8) Nella storia della formazione del Canone è utile ricordare il ruolo dell’opera dell’eretico Marcione (morto nel 160 circa). Questi volle raggiungere il nucleo originale del messaggio cristiano, consistente nella rivelazione di un Dio dell’amore in contrapposizione al Dio degli Ebrei, vendicativo e giustiziere. Stabilì un elenco di Scritture, composto da 10 lettere di Paolo e il Vangelo di Luca. Oltre al rifiuto dell’AT escluse anche i restanti testi del NT, poiché avrebbero falsificato la dottrina aggiungendo elementi giudaici, arrivando a correggere il proprio canone da ogni elemento dell’AT.

9) La più antica lista di libri sacri del NT che finora si conosce è quella scoperta nel 1740 da Lodovico Antonio Muratori nella Biblioteca Ambrosiana di Milano, denominata Canone del Muratori. È opinione comune che il canone abbia avuto la sua origine a Roma; e dal testo si deduce che, al più tardi, deve risalire all’anno 180 circa, poiché il papa Pio, cui si accenna, è stato pontefice romano negli anni 141-155. Il documento presenta quattro serie di libri: 1)libri considerati sacri da tutti e si devono leggere in chiesa pubblicamente; 2) libri che non sono considerati sacri da tutti e quindi non tutti leggono pubblicamente in chiesa; 3) libri che si possono leggere privatamente; 4) libri non accolti poiché apocrifi o scritti da eretici. Il valore del canone è notevole, l’autore è un tenace assertore dell’autorità apostolica e dell’autorità della Chiesa; il tono autoritario e il netto senso della cattolicità sono argomenti in favore dell’origine romana.
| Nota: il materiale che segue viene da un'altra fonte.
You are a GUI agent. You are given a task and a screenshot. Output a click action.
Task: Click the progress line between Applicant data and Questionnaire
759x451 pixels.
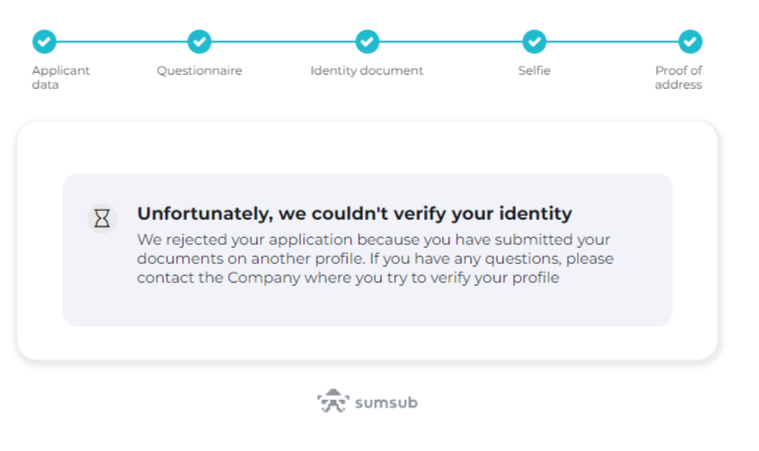122,42
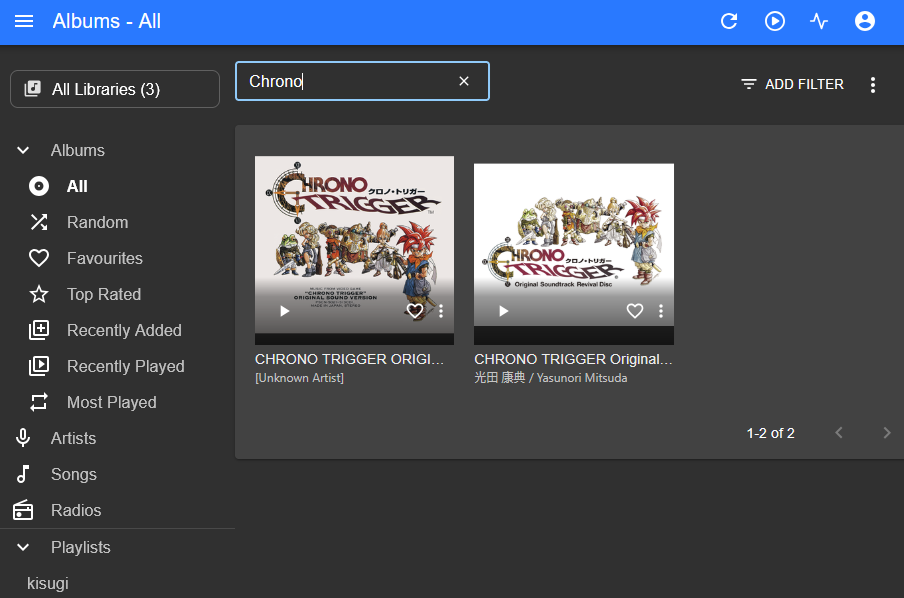Favourite the Yasunori Mitsuda Revival Disc album

tap(634, 311)
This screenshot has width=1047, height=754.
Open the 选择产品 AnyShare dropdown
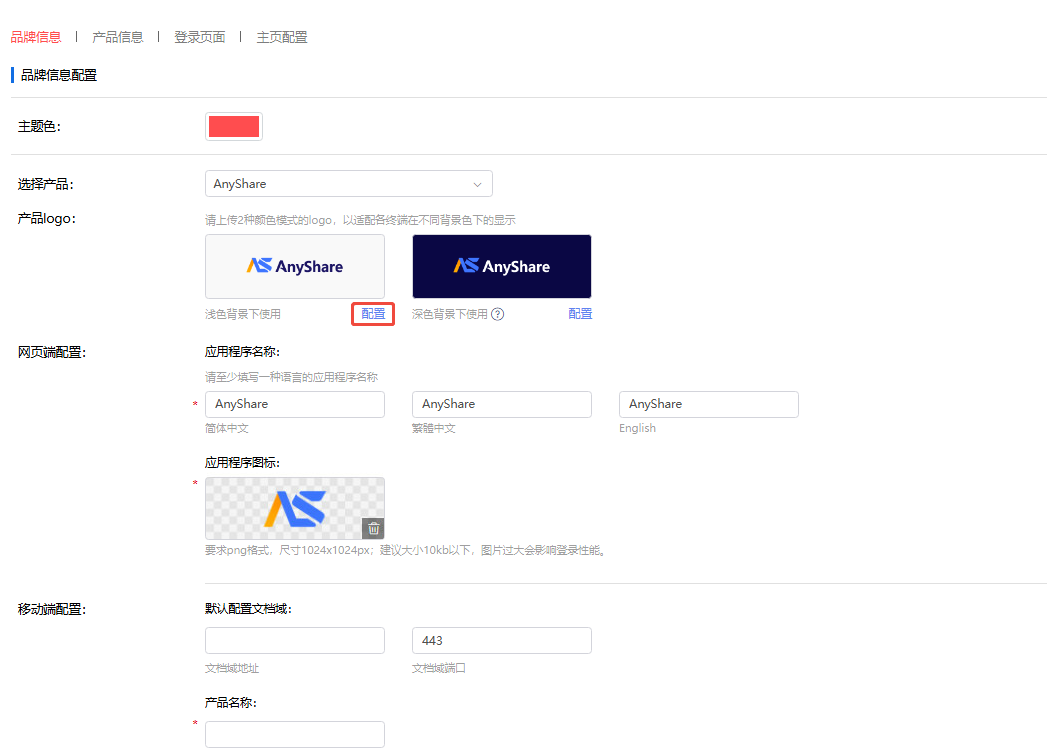(348, 184)
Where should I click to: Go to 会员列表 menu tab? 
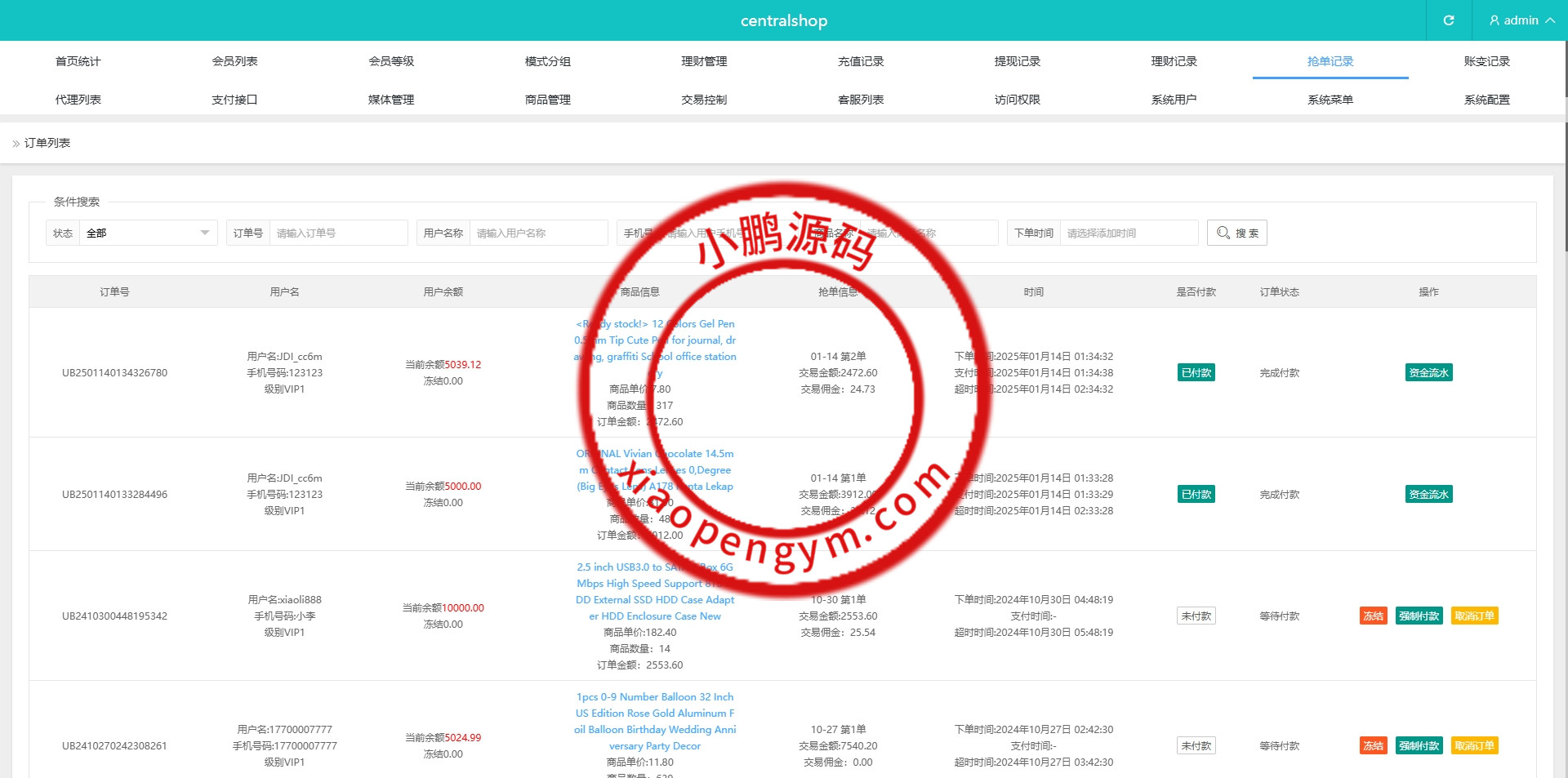click(x=234, y=61)
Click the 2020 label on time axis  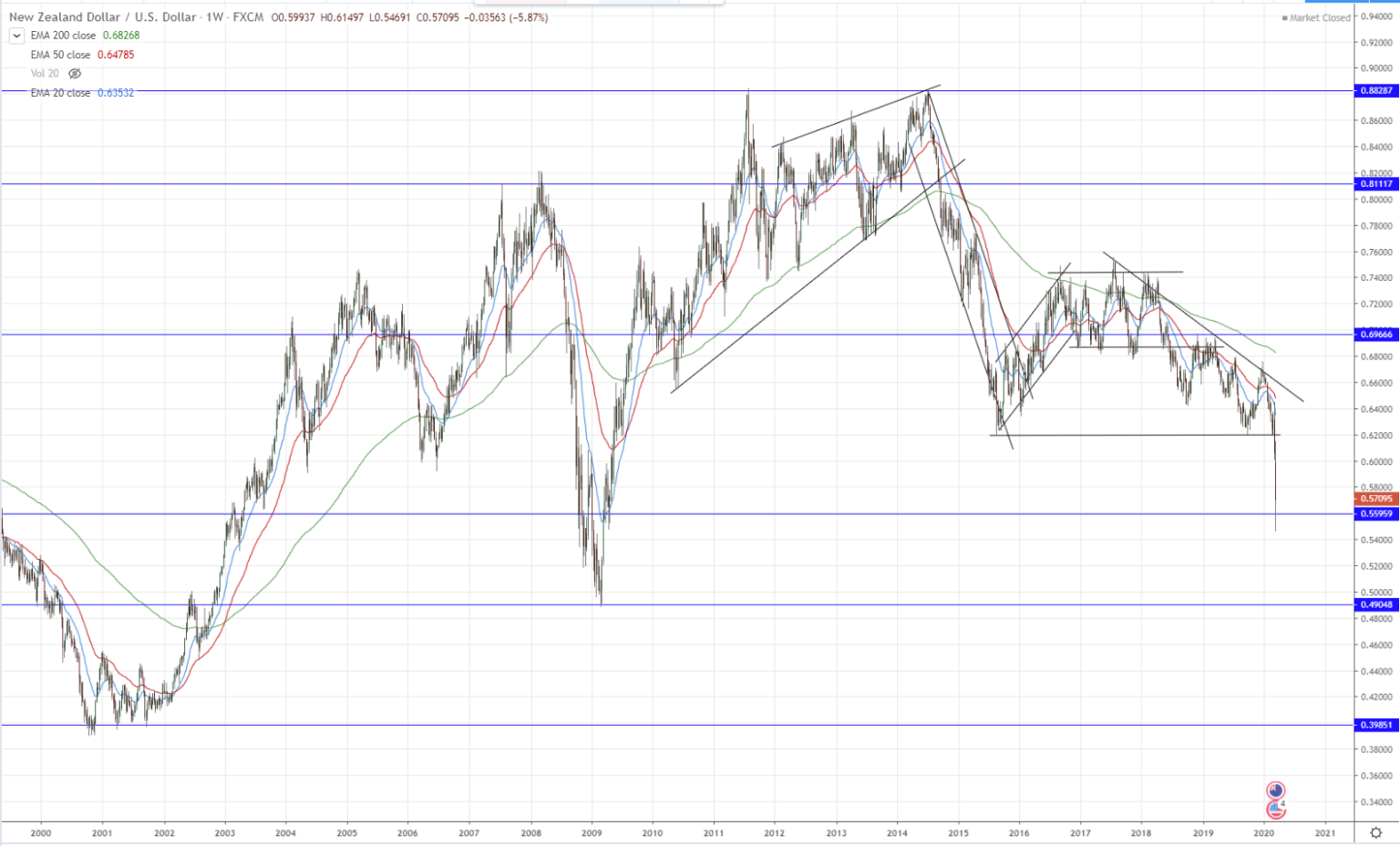[1263, 832]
10) Le chiese siriaca e antiochena presentano un caso del tutto particolare. Qui il processo di canonizzazione attraversò sommariamente tre periodi: a) all’inizio ci fu una misconoscenza dell’esistenza delle lettere cattoliche, comprese le due protocanoniche (1Pt e 1Gv), e dell’Apocalisse, come si deduce dagli scritti d’Afraate e dal cosiddetto canone siriano, la lettera agli Ebrei fu sempre riconosciuta come libro ispirato; b) in un secondo momento, attestato dalla versione siriaca Peshitta (inizi del sec V), entrarono nel canone le tre lettere cattoliche maggiori (1Pt, 1Gv, Gc); c) a partire dal 450 si arriva alla formazione del canone completo, i cui libri integreranno, in maniera del tutto normale, la versione siriaca chiamata filosseniana, dal vescovo Filosseno di Mabbug (482-523), sull’Eufrate, che autorizzò una revisione della Peshitta con una traduzione dei libri che in essa mancavano.